## What you have to do
Begin at the line containing "The width and" and restate it and each line after it exactly, up to and including the last line below. Leave pictures out.
[Entries provided — start]
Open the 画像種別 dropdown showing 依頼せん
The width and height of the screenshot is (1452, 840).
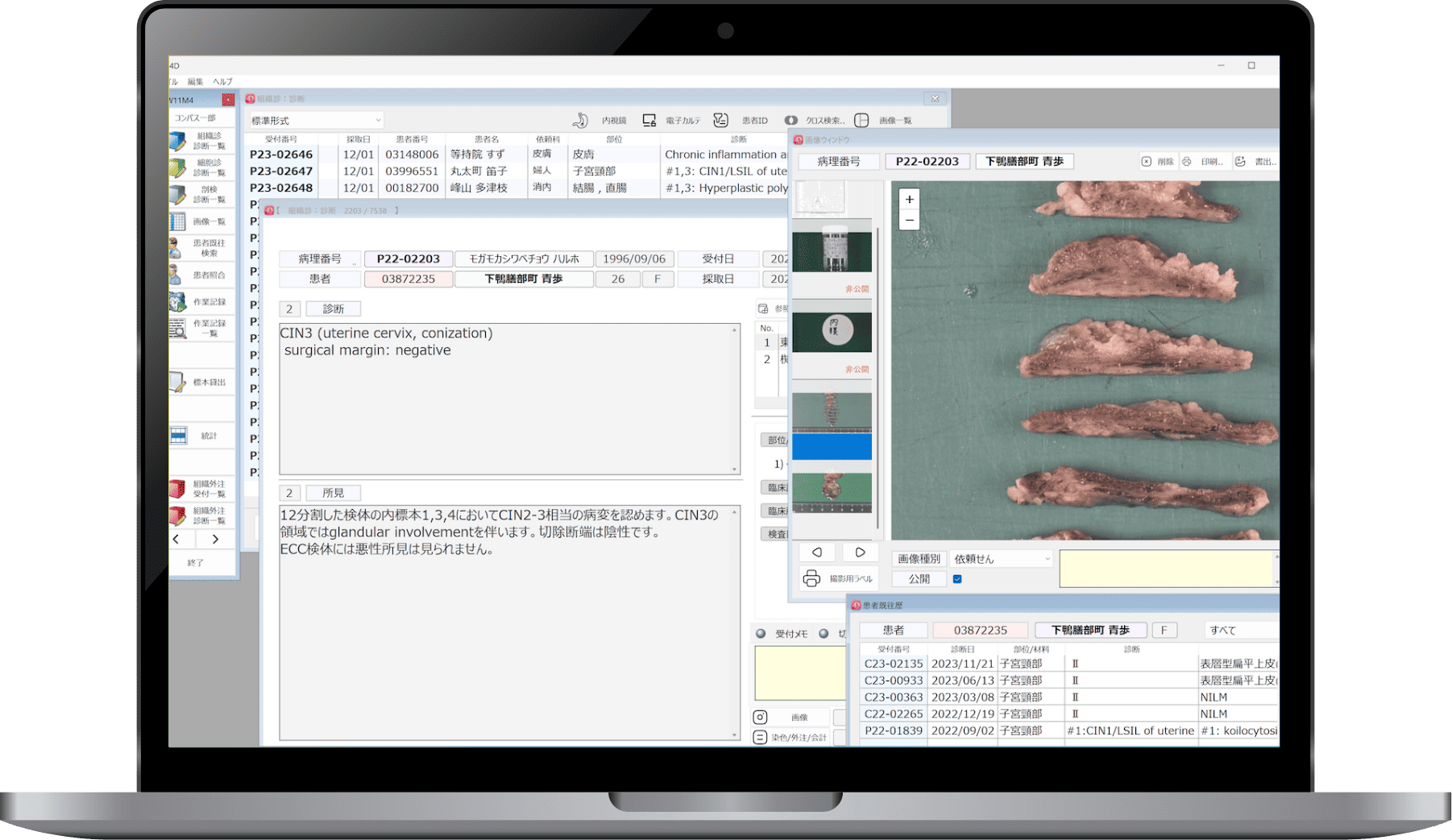point(1001,559)
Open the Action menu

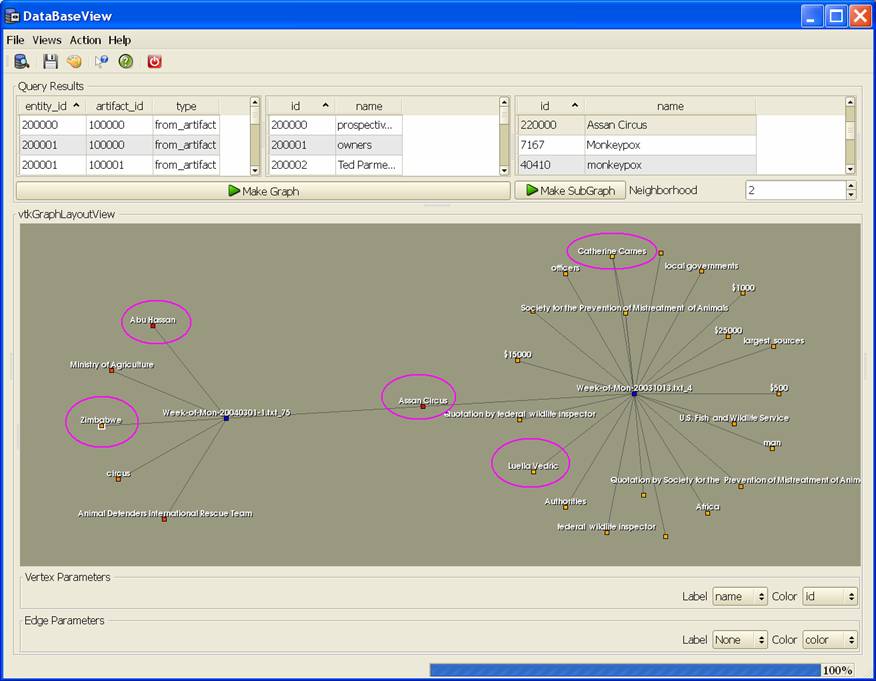point(85,40)
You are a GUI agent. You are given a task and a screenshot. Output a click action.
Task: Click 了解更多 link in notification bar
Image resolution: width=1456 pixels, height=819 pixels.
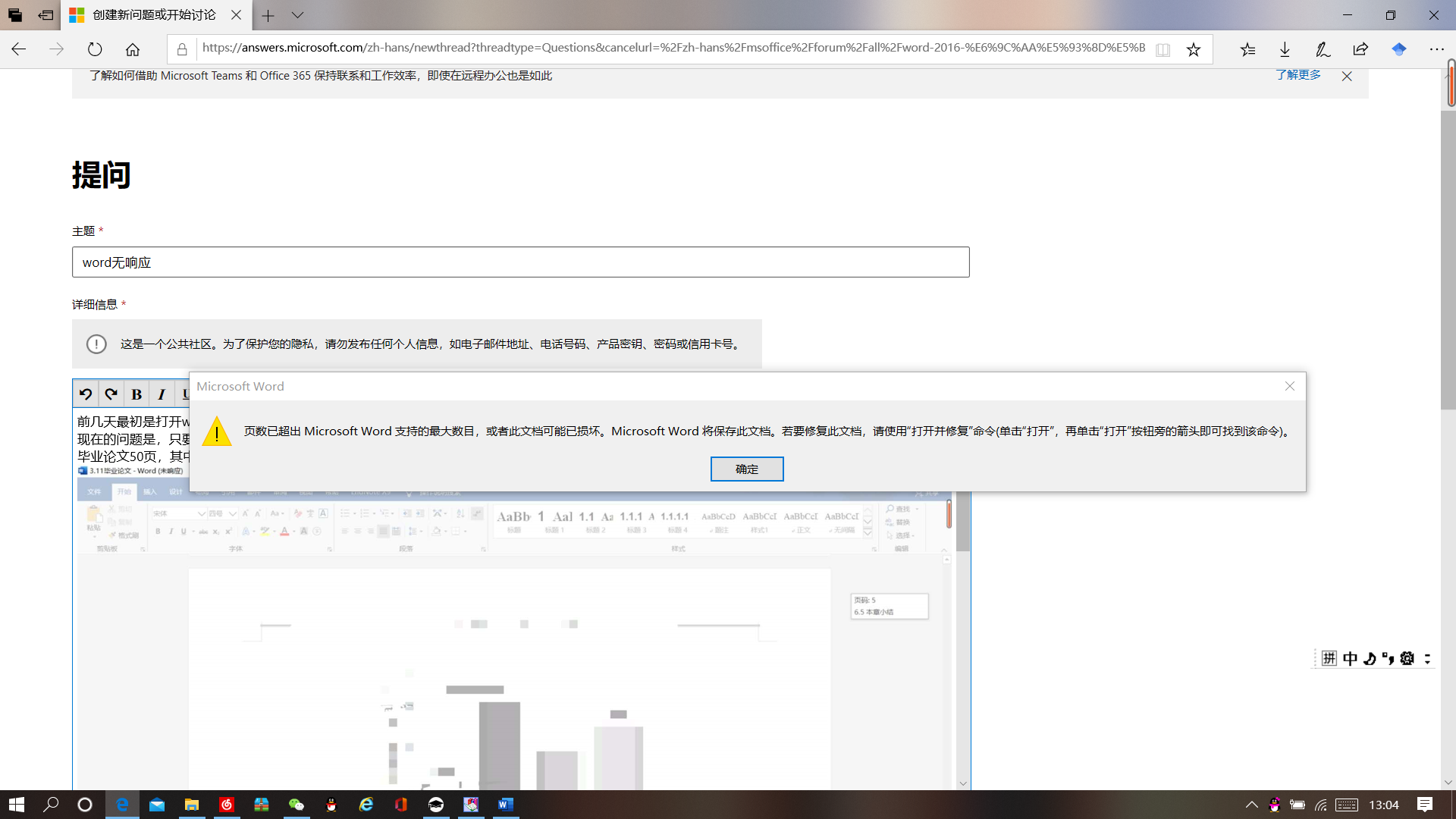1297,75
[Entries provided — finish]
## Output for this task
The width and height of the screenshot is (1452, 840).
point(1001,559)
Open the Action menu

point(85,40)
You are a GUI agent. You are given a task and a screenshot. Output a click action.
Task: Click 了解更多 link in notification bar
Image resolution: width=1456 pixels, height=819 pixels.
1297,75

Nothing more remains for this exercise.